▶ **Instructions to follow**
Search the records for "picker" and copy each line that holds it.

(Saved entries)
Start of Block

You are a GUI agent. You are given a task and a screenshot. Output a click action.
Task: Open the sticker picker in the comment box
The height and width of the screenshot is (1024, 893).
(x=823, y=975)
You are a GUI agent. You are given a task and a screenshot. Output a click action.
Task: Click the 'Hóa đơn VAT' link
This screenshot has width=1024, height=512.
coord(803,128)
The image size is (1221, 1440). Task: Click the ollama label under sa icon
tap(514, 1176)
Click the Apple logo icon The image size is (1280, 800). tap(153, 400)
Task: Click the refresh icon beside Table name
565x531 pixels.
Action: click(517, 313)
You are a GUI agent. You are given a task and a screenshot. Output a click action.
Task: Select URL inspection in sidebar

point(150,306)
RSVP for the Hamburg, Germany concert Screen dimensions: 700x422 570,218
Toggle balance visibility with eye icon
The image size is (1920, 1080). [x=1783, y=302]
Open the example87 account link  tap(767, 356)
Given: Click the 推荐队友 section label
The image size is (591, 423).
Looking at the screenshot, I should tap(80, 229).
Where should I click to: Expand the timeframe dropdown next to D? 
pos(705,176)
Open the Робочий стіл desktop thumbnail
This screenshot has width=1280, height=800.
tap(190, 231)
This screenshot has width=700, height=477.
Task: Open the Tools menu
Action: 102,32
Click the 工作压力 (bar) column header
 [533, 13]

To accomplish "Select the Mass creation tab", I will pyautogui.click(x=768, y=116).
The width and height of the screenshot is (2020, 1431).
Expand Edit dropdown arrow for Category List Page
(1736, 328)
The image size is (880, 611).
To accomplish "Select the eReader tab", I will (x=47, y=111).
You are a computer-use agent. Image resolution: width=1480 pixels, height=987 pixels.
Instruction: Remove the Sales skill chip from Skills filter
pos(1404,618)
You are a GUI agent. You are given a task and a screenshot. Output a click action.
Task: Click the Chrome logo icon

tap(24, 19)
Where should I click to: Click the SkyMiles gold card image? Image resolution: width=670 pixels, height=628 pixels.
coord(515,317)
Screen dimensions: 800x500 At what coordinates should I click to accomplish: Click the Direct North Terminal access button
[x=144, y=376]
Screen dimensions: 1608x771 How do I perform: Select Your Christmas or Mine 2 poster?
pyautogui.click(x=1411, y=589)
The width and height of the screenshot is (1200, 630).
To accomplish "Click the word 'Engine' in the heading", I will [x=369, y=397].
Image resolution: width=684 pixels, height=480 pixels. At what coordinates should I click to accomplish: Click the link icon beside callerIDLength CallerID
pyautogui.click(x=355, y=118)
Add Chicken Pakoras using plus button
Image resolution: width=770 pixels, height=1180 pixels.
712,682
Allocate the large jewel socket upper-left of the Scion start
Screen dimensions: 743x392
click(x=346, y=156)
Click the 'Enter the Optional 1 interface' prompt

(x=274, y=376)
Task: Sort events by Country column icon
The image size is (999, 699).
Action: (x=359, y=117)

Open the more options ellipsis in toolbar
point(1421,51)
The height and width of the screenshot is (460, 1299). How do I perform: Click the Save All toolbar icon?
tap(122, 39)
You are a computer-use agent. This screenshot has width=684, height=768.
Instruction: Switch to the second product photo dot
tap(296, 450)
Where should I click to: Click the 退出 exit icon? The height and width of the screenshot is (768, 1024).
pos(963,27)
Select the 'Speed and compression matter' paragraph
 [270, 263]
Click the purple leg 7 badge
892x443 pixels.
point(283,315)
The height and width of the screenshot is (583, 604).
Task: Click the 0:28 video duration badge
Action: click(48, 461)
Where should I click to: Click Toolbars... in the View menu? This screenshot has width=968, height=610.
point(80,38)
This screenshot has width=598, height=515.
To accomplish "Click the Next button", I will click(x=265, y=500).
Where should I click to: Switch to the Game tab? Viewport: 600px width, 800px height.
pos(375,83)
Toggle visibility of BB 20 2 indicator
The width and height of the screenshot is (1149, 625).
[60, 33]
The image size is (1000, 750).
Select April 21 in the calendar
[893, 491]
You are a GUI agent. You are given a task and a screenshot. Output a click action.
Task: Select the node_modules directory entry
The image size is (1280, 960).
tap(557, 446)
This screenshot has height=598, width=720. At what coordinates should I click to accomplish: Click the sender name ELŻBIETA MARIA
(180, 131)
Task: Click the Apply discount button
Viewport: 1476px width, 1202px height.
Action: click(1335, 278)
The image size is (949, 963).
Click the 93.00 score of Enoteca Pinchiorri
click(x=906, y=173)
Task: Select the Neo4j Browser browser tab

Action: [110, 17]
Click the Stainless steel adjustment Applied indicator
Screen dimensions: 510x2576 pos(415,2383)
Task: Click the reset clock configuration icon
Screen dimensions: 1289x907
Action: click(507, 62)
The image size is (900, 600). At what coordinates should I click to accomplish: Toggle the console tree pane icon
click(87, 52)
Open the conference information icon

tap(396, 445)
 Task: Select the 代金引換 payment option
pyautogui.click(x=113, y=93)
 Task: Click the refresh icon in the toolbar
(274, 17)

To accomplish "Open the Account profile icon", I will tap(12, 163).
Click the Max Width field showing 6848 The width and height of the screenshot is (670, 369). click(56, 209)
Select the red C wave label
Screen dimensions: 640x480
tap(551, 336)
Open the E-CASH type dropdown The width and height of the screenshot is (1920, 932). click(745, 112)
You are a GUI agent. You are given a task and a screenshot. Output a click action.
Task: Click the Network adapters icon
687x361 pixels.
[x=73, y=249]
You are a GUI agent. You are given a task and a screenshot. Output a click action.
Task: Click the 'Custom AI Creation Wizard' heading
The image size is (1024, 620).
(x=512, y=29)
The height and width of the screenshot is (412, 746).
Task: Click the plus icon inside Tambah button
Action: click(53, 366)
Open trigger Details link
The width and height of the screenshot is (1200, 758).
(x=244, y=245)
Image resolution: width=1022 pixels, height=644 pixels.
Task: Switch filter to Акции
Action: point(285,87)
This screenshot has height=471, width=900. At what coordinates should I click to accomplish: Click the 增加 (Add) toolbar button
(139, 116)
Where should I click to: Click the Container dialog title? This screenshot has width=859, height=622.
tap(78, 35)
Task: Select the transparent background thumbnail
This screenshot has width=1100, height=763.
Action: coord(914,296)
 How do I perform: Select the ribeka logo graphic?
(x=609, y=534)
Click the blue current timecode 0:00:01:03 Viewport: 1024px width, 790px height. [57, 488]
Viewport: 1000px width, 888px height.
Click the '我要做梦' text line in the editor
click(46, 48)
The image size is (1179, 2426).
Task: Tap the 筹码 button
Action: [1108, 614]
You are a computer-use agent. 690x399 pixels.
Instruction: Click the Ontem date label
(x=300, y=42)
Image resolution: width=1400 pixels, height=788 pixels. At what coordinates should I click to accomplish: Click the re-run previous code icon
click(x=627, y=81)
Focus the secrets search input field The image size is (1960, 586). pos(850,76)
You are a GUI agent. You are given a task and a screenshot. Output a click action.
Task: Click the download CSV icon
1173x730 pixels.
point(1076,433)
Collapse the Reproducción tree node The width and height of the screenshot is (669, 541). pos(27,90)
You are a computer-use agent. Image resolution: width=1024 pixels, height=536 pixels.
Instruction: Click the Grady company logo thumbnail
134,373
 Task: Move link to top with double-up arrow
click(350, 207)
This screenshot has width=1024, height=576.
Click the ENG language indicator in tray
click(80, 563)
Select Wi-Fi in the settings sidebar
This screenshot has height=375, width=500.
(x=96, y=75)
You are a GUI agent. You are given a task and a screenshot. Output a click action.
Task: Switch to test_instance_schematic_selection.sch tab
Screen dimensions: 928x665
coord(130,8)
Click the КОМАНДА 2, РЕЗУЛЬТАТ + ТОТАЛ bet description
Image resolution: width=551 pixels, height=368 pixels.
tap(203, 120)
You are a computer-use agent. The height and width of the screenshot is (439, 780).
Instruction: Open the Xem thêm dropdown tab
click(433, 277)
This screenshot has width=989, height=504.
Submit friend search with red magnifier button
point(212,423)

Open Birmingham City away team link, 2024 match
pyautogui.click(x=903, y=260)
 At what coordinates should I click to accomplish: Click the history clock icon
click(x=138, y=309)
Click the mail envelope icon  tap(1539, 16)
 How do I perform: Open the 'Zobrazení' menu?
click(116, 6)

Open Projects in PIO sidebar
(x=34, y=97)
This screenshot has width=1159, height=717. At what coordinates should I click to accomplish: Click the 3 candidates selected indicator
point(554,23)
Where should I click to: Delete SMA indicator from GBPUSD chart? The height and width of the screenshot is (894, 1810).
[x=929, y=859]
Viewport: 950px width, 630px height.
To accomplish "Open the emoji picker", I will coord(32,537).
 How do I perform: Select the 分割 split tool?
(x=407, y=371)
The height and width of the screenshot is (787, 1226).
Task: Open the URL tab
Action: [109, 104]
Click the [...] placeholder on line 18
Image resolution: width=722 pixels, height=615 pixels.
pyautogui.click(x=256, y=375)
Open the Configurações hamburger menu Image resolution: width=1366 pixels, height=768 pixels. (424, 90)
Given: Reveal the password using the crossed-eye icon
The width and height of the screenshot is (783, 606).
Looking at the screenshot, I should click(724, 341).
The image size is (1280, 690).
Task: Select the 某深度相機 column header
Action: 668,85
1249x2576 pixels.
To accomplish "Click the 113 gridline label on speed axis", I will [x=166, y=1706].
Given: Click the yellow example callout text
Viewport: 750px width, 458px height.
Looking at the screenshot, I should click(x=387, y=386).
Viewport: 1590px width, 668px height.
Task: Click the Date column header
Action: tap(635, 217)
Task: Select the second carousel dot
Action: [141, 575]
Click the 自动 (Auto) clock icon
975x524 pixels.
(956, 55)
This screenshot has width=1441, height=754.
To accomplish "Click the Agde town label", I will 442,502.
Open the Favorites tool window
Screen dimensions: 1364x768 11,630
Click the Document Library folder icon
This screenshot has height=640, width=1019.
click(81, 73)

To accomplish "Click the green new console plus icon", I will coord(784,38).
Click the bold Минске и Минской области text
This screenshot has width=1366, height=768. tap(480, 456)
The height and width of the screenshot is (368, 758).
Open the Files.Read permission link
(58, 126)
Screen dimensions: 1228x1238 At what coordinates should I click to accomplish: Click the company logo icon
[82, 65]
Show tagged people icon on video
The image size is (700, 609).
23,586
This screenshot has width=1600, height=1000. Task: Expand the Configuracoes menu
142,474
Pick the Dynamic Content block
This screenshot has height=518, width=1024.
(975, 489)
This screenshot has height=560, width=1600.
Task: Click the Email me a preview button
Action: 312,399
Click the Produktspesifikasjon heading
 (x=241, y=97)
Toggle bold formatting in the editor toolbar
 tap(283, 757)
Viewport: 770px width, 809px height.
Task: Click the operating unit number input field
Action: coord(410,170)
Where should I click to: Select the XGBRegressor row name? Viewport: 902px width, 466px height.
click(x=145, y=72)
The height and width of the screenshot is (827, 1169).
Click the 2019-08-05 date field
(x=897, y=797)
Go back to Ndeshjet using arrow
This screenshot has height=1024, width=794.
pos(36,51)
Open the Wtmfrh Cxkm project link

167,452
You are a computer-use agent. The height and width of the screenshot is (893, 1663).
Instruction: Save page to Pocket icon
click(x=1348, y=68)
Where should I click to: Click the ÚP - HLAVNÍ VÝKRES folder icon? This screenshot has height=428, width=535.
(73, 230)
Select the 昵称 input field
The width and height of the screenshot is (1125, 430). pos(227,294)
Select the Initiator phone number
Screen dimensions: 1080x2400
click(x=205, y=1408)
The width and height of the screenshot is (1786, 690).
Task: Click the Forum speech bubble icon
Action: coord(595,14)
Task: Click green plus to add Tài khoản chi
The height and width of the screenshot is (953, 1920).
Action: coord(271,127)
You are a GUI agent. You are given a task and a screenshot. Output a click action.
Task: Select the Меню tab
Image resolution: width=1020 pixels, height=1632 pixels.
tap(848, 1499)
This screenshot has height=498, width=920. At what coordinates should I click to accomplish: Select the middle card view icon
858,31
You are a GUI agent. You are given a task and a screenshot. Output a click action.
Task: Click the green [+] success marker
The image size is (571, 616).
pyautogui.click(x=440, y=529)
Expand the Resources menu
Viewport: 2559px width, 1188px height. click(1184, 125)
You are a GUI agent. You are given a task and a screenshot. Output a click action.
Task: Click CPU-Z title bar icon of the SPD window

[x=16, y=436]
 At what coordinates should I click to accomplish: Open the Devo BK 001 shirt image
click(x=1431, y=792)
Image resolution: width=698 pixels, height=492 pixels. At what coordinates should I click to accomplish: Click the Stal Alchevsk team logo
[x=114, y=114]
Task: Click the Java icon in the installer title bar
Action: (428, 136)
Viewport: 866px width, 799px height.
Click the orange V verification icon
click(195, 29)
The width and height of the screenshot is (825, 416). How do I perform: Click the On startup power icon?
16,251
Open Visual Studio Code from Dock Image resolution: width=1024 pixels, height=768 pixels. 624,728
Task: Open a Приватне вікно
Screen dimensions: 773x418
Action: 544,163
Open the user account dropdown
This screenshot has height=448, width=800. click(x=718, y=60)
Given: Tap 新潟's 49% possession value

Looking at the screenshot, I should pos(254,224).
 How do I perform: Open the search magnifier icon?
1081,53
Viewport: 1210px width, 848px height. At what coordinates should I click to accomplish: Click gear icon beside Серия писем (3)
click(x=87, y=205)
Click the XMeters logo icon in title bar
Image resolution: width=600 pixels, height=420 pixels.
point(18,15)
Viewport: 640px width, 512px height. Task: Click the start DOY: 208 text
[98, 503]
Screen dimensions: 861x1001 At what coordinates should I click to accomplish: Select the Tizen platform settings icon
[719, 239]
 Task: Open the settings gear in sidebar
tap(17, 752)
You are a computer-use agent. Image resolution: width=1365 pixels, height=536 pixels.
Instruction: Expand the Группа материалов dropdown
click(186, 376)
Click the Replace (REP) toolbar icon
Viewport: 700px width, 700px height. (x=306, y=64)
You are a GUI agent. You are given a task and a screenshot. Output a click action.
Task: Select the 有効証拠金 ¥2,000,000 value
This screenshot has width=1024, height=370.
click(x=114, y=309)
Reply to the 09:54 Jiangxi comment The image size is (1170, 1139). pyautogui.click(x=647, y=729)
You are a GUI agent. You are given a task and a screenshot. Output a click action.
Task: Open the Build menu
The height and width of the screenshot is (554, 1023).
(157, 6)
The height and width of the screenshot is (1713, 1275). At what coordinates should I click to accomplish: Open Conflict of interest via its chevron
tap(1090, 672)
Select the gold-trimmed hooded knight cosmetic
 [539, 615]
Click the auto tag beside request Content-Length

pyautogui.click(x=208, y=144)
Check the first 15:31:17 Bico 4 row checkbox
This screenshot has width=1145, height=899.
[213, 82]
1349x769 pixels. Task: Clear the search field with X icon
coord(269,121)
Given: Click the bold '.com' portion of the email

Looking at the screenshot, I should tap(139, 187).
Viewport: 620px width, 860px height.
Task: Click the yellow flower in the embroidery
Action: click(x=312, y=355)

End of Block

▶ **Problem solution**
Task: Open the sticker picker in the comment box
To accomplish "Open the emoji picker", I will coord(32,537).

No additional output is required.